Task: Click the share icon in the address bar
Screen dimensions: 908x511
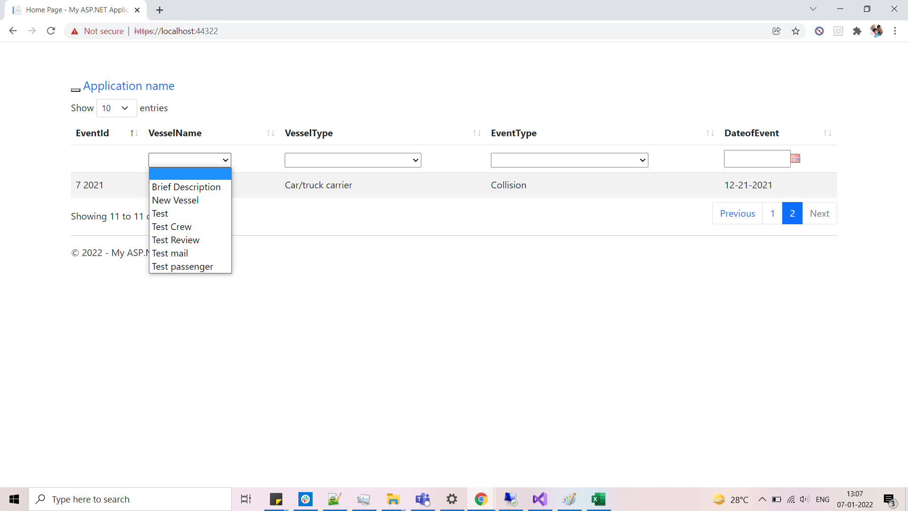Action: pos(777,31)
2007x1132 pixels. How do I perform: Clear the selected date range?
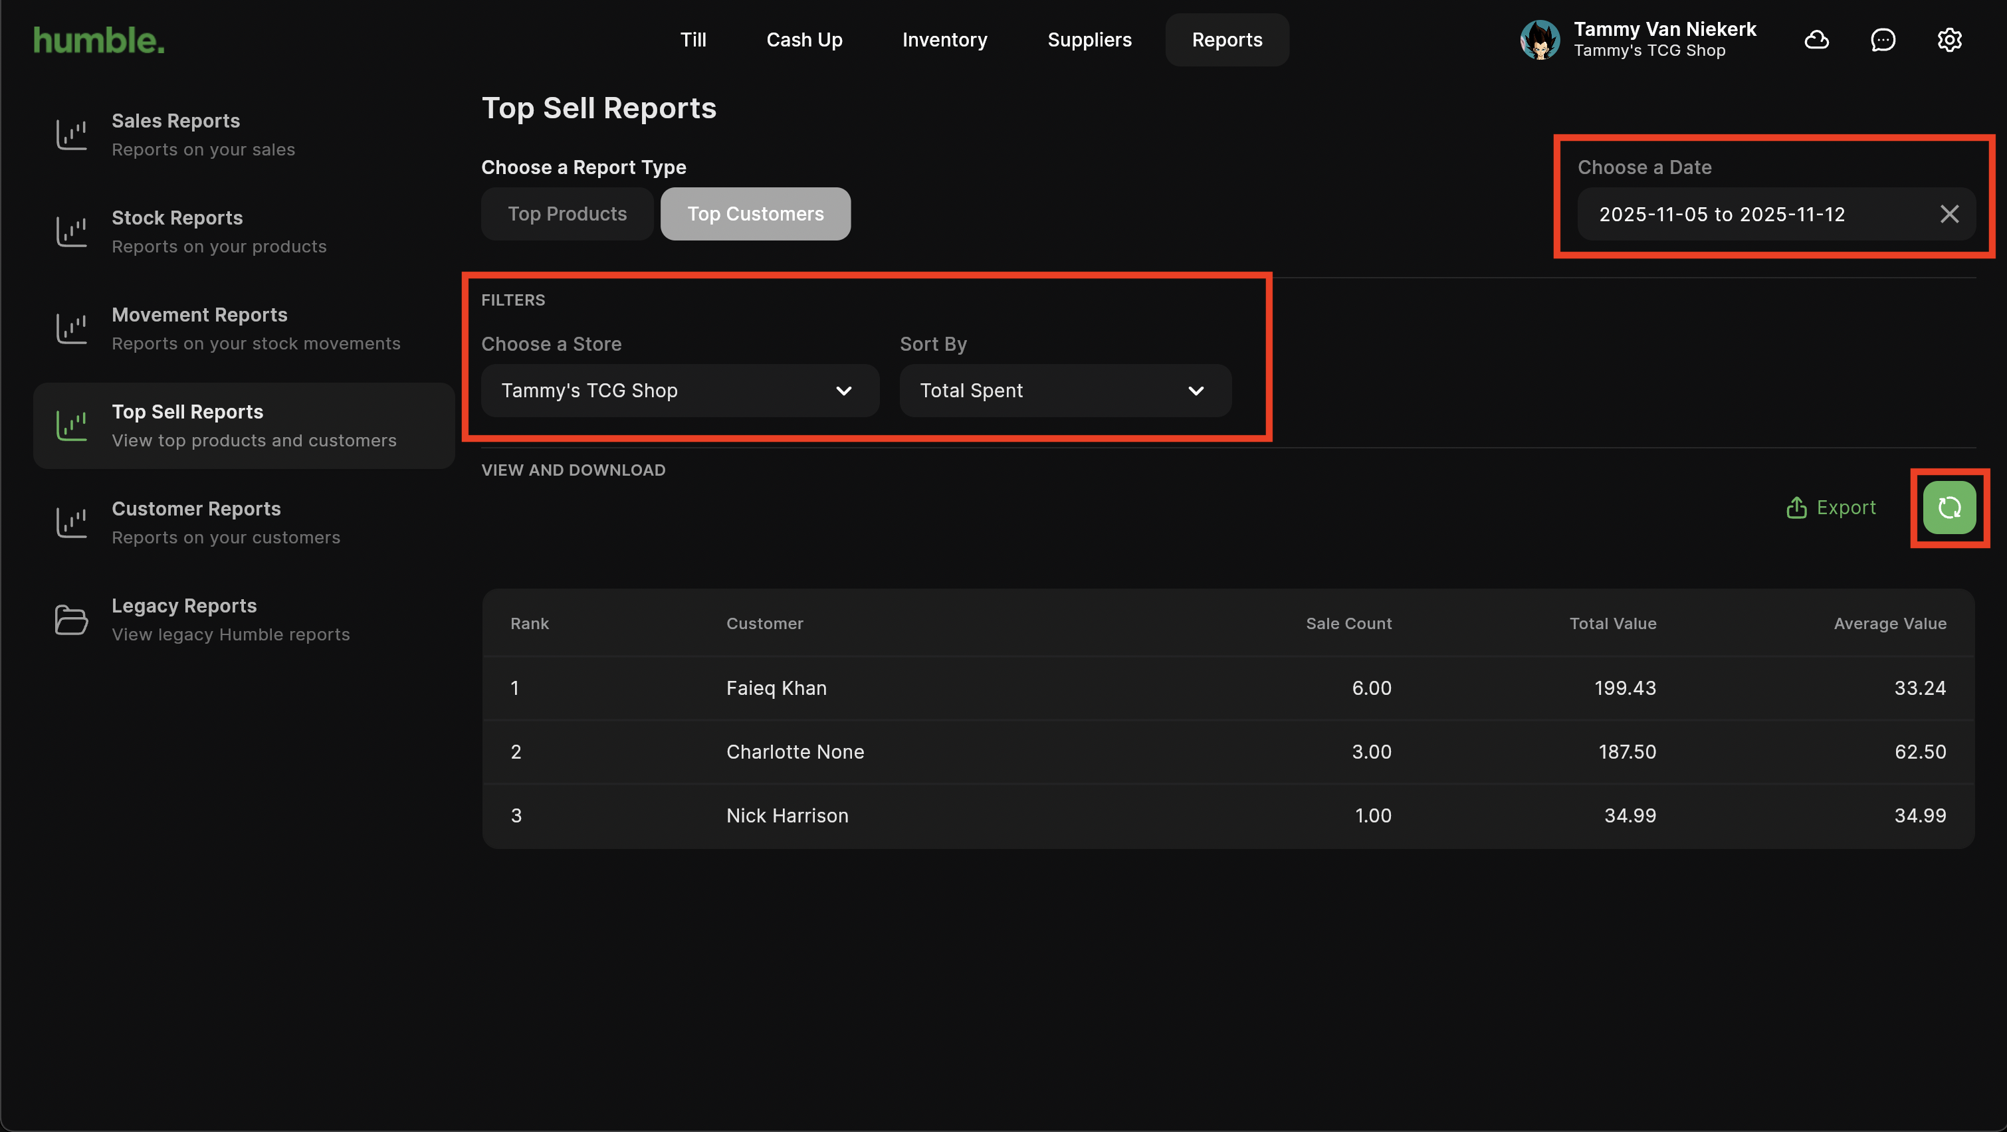pos(1949,214)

**Problem to solve**
Quote the records in their entirety, keeping the wording exact and excluding pictures.

**Solution to the problem**
Task: Click the share icon in the address bar
Screen dimensions: 908x511
Action: pos(777,31)
2007x1132 pixels. How do I perform: Clear the selected date range?
pos(1949,214)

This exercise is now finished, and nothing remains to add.